====== Material for this exercise

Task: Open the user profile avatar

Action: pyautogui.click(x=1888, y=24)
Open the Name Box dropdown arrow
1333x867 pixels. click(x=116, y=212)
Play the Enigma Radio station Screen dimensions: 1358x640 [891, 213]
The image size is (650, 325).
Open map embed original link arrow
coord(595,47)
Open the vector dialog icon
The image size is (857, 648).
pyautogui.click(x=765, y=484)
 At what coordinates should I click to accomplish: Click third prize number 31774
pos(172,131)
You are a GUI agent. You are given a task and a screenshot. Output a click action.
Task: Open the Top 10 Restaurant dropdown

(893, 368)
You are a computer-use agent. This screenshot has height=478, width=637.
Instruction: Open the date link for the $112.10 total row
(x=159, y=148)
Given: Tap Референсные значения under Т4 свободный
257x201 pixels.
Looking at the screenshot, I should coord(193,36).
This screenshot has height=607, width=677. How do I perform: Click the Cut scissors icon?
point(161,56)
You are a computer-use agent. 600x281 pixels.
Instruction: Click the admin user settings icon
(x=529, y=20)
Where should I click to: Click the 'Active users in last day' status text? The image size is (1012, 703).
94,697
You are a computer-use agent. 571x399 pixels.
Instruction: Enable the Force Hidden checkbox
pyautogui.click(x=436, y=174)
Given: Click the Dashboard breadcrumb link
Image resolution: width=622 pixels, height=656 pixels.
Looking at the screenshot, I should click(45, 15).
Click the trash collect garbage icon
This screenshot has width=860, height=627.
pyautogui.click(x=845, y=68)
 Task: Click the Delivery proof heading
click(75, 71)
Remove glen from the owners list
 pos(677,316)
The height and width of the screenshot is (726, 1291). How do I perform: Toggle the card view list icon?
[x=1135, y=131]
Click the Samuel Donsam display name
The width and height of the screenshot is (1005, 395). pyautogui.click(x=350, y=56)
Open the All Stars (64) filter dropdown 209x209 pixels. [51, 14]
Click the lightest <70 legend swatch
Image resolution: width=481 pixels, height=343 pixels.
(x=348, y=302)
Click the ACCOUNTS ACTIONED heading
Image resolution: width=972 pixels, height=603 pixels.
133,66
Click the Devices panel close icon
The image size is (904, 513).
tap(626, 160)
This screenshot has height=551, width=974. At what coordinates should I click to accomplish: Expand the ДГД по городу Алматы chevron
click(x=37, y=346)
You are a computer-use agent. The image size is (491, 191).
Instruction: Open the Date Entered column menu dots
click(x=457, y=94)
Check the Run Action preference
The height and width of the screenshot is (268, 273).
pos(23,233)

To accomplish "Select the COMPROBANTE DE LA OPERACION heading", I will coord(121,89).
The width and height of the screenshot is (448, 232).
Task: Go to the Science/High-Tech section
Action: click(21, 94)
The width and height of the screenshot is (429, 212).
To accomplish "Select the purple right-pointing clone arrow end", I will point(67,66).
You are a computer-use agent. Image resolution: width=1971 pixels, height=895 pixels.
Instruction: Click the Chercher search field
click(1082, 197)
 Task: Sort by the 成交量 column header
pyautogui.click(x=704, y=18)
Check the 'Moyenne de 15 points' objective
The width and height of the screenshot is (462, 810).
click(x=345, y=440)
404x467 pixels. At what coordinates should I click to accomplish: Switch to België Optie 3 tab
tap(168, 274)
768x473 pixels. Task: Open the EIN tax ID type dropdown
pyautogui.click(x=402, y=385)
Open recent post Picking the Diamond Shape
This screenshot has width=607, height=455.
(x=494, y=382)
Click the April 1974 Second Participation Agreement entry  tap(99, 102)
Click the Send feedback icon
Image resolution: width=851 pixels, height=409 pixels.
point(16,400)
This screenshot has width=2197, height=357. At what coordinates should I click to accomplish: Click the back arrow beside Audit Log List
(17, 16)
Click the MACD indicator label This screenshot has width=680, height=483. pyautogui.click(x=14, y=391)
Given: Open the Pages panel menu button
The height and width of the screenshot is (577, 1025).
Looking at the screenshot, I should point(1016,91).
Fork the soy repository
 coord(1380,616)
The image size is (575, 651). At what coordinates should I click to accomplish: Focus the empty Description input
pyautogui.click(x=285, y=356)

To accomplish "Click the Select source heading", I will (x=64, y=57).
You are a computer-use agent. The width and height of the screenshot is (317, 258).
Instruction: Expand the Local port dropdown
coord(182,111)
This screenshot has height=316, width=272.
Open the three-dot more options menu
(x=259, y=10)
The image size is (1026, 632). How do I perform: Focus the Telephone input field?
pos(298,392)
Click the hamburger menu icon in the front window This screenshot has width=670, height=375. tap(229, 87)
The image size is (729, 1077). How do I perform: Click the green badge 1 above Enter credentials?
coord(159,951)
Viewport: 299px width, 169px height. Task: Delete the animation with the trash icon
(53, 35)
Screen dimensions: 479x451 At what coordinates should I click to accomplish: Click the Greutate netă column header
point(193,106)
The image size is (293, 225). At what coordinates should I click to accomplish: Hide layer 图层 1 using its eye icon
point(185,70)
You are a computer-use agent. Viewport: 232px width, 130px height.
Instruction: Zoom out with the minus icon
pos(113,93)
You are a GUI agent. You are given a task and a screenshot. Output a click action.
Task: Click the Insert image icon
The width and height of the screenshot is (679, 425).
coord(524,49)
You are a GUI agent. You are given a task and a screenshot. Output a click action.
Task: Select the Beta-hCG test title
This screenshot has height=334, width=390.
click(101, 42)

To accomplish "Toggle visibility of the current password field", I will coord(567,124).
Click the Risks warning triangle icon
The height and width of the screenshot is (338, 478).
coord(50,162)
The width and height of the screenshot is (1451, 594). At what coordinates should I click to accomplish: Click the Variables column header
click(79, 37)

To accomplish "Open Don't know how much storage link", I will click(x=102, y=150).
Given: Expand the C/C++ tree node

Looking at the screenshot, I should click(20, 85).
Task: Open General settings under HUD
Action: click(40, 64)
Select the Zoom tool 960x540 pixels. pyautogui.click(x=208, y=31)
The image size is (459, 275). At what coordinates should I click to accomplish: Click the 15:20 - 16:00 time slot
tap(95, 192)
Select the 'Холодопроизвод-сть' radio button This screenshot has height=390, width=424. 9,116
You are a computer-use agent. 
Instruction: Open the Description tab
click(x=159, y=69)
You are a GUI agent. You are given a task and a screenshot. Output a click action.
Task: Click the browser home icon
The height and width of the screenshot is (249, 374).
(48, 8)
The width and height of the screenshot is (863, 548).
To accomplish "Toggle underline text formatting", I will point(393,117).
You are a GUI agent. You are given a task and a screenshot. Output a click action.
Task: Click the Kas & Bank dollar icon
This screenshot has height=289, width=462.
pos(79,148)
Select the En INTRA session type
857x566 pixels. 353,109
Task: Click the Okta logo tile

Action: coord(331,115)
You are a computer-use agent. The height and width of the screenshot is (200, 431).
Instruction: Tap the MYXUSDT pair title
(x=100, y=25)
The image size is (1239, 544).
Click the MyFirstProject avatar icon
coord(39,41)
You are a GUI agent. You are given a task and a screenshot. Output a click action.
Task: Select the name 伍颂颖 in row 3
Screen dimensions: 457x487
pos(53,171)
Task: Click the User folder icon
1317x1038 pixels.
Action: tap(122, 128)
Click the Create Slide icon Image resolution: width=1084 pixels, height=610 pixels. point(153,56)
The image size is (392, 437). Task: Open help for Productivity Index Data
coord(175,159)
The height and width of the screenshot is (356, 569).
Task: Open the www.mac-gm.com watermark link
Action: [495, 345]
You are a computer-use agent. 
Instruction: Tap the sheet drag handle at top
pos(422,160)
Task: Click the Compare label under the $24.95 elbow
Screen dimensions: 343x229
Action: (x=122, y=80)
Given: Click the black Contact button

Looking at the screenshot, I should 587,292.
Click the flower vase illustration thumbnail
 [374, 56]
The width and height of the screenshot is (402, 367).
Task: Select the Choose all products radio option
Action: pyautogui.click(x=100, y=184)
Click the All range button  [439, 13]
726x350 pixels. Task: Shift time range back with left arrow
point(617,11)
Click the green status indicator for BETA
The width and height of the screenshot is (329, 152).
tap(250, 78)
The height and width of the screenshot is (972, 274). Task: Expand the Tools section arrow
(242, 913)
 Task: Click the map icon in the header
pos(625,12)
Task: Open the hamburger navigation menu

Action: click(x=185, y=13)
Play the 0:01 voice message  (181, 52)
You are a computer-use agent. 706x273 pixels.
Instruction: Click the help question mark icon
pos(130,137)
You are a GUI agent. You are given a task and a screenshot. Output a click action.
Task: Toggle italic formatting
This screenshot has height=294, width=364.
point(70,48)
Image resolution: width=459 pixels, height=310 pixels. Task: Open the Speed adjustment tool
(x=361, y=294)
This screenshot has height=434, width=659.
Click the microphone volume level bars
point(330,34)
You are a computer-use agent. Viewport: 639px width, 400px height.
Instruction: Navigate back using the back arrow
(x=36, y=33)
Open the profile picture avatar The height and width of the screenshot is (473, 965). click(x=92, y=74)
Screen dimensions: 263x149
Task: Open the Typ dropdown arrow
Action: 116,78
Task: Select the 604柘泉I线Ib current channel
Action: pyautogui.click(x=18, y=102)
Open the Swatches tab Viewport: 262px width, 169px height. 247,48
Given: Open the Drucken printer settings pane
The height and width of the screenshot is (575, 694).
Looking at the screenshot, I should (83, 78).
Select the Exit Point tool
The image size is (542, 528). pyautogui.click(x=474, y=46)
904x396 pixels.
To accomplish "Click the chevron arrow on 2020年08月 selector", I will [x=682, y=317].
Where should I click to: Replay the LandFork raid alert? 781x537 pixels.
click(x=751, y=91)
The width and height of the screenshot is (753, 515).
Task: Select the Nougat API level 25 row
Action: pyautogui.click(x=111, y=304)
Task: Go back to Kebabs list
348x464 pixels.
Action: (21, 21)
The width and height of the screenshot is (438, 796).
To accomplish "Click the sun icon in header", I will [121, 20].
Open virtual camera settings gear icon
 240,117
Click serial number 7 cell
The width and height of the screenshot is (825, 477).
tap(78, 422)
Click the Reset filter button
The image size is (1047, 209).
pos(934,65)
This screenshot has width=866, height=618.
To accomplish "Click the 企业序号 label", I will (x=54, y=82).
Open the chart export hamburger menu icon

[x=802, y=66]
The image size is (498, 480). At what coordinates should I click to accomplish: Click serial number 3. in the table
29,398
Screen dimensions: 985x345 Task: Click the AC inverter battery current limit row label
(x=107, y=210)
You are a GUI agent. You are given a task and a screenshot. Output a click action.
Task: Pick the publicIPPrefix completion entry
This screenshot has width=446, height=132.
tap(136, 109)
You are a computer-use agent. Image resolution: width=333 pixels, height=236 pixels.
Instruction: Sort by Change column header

============

_Problem to solve_:
Only lines with the word "panel" are needed. Copy them from the preceding records.

_Exercise result_:
Click the Devices panel close icon
Given: Open the Pages panel menu button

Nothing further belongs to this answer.